Doctoral Dissertations
Date of Award
12-1992
Degree Type
Dissertation
Degree Name
Doctor of Philosophy
Major
Physics
Major Professor
Gerald D. Mahan
Committee Members
Rufus Ritchie, Tom Callcott, Doug Lowndes
Abstract
An investigation of the surface kinetic processes of low pressure chemical vapor deposition (LPCVD) of Si, Ge, and SixGe1-x was carried out using time-resolved differential reflectance measurements. The source gas (disilane, digermane, or mixtures of these two, diluted in a helium carrier) was delivered to a heated substrate by a fast-acting modulated molecular jet valve. Thin film growth was studied in the temperature range of 400- 500°C on Si and Ge (001) substrates. The kinetics of chemisorption and of by-product desorption were determined from the surface differential reflectance signal obtained using a p-polarized, high-stability HeNe probe laser. Both chemisorption and by-product desorption were found to obey first-order kinetics. Chemisorption of the parent molecules was found to be relatively efficient (~5%) and weakly temperature dependent. For pure Si and Ge, by-product desorption occurred through a single first-order reaction. The activation energy of this step, ~2.75 eV for Si and ~ 1.5-2.2 eV for Ge, suggests that for both surfaces the stable chemisorption by-product is the monohydride, which decomposes via the elimination of molecular hydrogen. Two first-order desorption steps were inferred for the SixGe1-x alloy surfaces. These reactions are believed to be H2 desorption from Si- like and Ge-like surface sites.
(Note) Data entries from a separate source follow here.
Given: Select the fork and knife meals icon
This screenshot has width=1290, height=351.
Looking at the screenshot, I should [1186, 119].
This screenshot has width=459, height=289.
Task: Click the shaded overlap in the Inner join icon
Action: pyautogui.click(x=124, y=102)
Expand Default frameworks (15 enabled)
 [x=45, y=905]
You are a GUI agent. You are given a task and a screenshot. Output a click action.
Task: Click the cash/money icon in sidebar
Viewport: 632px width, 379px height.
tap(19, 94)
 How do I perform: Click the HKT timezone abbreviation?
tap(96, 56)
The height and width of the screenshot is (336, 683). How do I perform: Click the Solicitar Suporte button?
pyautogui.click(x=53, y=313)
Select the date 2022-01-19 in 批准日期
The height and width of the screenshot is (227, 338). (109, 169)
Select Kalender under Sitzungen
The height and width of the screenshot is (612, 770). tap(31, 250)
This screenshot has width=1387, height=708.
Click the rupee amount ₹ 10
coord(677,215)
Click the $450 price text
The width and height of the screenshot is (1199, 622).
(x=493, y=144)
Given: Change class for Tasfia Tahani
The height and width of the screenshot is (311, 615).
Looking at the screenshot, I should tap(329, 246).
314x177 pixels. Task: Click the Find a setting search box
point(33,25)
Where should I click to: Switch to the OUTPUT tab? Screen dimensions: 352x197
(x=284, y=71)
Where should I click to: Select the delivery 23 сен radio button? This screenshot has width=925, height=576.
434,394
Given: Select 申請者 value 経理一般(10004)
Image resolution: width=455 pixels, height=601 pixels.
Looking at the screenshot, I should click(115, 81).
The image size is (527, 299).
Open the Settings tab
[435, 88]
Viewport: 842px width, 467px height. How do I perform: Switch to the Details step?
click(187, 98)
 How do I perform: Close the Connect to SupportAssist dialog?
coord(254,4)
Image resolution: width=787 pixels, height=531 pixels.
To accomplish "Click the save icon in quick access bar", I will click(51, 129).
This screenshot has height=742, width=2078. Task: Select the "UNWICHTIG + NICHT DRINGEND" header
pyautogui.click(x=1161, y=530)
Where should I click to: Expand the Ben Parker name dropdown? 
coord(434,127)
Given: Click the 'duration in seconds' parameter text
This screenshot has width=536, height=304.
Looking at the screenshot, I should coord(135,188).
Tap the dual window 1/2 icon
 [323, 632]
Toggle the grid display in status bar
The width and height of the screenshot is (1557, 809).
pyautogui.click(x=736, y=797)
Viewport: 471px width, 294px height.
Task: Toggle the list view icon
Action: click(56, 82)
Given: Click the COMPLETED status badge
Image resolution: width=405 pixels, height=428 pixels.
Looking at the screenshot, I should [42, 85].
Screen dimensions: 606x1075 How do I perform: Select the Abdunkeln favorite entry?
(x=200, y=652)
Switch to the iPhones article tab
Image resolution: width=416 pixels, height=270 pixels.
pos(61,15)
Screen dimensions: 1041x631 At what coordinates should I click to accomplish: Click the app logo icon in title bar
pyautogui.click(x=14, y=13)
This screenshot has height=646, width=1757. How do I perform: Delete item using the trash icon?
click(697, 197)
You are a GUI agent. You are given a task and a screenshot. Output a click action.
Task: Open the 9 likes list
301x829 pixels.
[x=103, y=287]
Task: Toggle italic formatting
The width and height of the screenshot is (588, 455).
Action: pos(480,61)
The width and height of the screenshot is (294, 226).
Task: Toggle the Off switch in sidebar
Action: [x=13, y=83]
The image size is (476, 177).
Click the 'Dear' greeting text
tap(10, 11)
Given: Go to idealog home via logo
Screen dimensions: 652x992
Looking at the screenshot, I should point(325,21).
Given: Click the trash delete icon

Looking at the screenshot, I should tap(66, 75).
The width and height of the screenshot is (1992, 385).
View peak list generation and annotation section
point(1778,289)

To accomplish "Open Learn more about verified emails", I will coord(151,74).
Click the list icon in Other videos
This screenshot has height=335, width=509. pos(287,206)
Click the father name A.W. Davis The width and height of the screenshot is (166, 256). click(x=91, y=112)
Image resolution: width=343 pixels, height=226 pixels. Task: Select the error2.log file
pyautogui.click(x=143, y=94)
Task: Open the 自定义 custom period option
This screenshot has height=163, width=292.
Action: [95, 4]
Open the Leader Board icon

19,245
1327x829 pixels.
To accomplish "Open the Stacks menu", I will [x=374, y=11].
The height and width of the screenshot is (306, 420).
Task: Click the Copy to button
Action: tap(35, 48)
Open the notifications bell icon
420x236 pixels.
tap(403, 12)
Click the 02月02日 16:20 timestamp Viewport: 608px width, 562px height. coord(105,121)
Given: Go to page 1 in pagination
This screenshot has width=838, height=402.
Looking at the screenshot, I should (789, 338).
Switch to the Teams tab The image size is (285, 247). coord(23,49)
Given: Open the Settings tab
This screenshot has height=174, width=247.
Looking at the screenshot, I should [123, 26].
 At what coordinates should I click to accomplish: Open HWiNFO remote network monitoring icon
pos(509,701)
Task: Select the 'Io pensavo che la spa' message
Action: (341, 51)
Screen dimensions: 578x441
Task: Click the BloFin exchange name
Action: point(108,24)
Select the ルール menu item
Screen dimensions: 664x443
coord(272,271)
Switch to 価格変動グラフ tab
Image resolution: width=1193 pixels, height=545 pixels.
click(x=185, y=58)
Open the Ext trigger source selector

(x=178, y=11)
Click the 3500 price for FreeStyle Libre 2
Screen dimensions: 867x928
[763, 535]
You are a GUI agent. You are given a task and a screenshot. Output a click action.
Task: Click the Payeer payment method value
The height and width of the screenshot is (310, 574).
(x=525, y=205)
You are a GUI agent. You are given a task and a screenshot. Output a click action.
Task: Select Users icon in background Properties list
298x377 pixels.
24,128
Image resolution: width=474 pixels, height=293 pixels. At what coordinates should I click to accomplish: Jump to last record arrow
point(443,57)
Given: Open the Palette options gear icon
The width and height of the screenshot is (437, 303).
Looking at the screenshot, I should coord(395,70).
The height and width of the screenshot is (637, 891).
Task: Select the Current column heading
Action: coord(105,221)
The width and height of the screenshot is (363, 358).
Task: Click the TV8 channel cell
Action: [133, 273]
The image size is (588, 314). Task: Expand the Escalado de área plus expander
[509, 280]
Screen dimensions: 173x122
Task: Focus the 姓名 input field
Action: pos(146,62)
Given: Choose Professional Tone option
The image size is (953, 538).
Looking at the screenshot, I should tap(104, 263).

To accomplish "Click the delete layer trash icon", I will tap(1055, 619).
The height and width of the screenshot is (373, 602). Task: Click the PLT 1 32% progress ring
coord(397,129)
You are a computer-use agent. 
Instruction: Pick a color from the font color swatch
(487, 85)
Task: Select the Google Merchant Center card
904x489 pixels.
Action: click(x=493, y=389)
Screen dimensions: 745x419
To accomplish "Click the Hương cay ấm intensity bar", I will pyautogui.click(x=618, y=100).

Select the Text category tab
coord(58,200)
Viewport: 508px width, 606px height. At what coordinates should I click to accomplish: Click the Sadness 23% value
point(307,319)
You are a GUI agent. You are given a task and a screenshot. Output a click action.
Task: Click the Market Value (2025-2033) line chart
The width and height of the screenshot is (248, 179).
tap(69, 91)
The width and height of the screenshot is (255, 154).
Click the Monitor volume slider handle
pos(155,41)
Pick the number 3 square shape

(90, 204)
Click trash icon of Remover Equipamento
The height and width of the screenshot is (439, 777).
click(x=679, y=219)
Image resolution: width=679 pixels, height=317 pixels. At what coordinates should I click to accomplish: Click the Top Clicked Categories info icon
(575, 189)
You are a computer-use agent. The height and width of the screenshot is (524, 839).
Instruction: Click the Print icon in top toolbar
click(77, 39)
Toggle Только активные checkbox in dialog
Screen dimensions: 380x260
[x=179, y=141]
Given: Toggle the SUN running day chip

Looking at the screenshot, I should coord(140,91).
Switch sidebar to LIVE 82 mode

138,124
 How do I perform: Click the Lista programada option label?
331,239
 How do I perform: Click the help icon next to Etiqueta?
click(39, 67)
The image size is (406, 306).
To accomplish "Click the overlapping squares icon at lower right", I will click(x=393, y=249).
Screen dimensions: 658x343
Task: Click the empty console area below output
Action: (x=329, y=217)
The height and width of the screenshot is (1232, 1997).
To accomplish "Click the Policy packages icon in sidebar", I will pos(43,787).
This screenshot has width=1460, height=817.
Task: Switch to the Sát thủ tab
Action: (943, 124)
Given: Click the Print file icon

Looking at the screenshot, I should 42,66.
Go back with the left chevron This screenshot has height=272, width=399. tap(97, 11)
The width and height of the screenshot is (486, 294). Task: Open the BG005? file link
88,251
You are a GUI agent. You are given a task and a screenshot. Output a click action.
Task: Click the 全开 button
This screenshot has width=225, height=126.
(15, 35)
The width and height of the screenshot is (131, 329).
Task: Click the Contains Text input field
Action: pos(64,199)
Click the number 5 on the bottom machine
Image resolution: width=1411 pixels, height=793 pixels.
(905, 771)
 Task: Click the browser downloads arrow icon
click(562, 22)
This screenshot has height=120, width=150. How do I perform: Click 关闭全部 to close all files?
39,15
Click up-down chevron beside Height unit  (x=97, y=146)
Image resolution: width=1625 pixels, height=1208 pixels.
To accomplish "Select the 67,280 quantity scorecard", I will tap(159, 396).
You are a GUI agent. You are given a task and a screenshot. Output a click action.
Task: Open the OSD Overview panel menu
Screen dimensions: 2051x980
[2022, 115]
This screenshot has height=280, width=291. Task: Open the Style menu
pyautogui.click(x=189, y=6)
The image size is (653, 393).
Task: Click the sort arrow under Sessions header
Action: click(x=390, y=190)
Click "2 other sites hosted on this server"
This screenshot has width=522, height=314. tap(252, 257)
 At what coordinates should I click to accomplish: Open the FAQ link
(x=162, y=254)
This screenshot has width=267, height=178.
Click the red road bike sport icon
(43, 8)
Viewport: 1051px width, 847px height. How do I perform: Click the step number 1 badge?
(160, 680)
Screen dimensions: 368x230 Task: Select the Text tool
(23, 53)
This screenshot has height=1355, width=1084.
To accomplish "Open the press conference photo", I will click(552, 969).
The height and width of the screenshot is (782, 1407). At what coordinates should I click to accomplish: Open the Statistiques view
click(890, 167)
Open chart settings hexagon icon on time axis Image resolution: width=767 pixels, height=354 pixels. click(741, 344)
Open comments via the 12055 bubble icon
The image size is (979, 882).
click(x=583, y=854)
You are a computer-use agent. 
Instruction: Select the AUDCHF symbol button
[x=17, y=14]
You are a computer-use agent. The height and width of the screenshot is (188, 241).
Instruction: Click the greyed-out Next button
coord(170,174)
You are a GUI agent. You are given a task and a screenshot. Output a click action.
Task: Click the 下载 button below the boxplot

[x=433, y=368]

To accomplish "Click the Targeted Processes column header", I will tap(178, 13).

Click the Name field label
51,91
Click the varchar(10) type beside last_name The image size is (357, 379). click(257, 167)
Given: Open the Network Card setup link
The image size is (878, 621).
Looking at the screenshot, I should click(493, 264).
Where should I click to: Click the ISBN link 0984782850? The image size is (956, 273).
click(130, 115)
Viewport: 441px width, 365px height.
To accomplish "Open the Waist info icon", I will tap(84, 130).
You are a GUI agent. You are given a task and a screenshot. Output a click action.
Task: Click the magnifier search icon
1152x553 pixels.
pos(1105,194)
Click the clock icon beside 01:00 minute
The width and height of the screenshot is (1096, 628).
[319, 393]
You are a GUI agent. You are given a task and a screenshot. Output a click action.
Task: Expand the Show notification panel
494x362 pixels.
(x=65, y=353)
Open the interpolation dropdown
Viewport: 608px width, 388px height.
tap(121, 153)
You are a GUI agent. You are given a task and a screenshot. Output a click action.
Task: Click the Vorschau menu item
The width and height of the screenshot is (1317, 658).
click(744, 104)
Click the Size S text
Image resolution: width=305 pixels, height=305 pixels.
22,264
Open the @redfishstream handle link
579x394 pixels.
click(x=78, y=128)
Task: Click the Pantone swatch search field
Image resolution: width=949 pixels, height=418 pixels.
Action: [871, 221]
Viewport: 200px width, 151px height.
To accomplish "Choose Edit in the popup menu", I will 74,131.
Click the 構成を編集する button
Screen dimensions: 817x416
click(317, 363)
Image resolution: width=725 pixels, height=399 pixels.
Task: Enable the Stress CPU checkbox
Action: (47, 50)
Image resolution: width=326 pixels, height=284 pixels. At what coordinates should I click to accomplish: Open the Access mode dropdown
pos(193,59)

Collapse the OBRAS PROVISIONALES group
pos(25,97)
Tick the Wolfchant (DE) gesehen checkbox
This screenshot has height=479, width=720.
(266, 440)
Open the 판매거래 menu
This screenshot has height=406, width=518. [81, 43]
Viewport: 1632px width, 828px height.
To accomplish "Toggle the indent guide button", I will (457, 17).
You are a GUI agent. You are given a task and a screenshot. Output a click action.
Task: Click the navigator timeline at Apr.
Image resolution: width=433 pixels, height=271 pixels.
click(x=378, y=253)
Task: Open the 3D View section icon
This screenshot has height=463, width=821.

However, the activation energy of the more rapid of these two steps actually decreases as the Si content of the film increases.
In the earlier portion of this work, Ge on Si and Ge on Ge LPCVD experiments were performed in a high-vacuum growth chamber. Later, a UHV system was used for heteroepitaxial growth of Si, Ge, and SixGe1-x thin films on Si substrates. The composition, morphology, and epitaxial and crystalline quality of the films grown in the UHV system were examined by Rutherford backscattering spectroscopy, x-ray diffraction, Raman spectroscopy, ellipsometry, and atomic force microscopy. Generally, these films were of high crystalline quality and were very well aligned with the substrate. Preferential incorporation of digermane into the film produced an alloy composition that was Ge-rich relative to the gas composition.
The primary accomplishment of this work is the demonstration that the active surface layer of the important SixGe1-x system can be monitored in situ by an optical probe under typical LPCVD conditions. The results that we have obtained to date indicate that the rate-limiting step in Si or Ge LPCVD obeys simple first-order kinetics. Two first-order desorption steps were inferred for SixGe1-x alloy surfaces, but further work is needed to understand fully the rate-limiting surface reaction in SixGe1-x LPCVD.
Recommended Citation
Sharp, Jeffrey W., "An in situ investigation of Si(x)Ge(1-x) chemical vapor deposition by differential reflectance. " PhD diss., University of Tennessee, 1992.
https://trace.tennessee.edu/utk_graddiss/11009